◆ How to complete this task
Going from the top of the data below, give again each line through the one containing "Image resolution: width=1456", both ends kept.
-=-=-=-=-
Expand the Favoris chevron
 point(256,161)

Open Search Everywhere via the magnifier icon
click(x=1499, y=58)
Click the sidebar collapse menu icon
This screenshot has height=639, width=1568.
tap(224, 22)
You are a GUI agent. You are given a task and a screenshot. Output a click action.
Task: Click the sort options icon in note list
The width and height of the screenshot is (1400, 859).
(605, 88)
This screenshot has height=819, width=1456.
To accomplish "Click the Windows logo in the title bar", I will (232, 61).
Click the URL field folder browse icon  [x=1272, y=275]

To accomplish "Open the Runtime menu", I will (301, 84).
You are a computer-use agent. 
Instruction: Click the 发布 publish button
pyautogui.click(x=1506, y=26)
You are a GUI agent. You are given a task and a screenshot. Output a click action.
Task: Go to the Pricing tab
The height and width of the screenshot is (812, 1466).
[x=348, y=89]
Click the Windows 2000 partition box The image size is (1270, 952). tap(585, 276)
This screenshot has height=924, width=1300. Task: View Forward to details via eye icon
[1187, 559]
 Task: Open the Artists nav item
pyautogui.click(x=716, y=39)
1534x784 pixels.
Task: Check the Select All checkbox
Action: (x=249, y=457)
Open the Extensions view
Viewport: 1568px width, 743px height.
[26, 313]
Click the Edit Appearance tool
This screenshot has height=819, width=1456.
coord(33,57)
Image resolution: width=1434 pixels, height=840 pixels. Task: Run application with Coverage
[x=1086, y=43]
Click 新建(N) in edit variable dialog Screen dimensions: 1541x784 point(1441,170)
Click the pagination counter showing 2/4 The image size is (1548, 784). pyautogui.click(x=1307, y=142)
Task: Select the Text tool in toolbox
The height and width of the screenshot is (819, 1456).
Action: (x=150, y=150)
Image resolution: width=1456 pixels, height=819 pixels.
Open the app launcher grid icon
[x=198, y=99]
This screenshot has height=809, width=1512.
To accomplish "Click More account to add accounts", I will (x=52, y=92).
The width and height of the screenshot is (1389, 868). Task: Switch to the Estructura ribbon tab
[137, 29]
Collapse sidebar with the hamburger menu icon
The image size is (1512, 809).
-=-=-=-=-
◆ Reply to the task
Expand the Favoris chevron
 point(256,161)

Open Search Everywhere via the magnifier icon
click(x=1499, y=58)
Click the sidebar collapse menu icon
This screenshot has height=639, width=1568.
tap(224, 22)
You are a GUI agent. You are given a task and a screenshot. Output a click action.
Task: Click the sort options icon in note list
The width and height of the screenshot is (1400, 859).
(605, 88)
This screenshot has height=819, width=1456.
To accomplish "Click the Windows logo in the title bar", I will (232, 61).
Click the URL field folder browse icon  [x=1272, y=275]

To accomplish "Open the Runtime menu", I will (301, 84).
You are a computer-use agent. 
Instruction: Click the 发布 publish button
pyautogui.click(x=1506, y=26)
You are a GUI agent. You are given a task and a screenshot. Output a click action.
Task: Go to the Pricing tab
The height and width of the screenshot is (812, 1466).
[x=348, y=89]
Click the Windows 2000 partition box The image size is (1270, 952). tap(585, 276)
This screenshot has height=924, width=1300. Task: View Forward to details via eye icon
[1187, 559]
 Task: Open the Artists nav item
pyautogui.click(x=716, y=39)
1534x784 pixels.
Task: Check the Select All checkbox
Action: (x=249, y=457)
Open the Extensions view
Viewport: 1568px width, 743px height.
[26, 313]
Click the Edit Appearance tool
This screenshot has height=819, width=1456.
coord(33,57)
Image resolution: width=1434 pixels, height=840 pixels. Task: Run application with Coverage
[x=1086, y=43]
Click 新建(N) in edit variable dialog Screen dimensions: 1541x784 point(1441,170)
Click the pagination counter showing 2/4 The image size is (1548, 784). pyautogui.click(x=1307, y=142)
Task: Select the Text tool in toolbox
The height and width of the screenshot is (819, 1456).
Action: (x=150, y=150)
Image resolution: width=1456 pixels, height=819 pixels.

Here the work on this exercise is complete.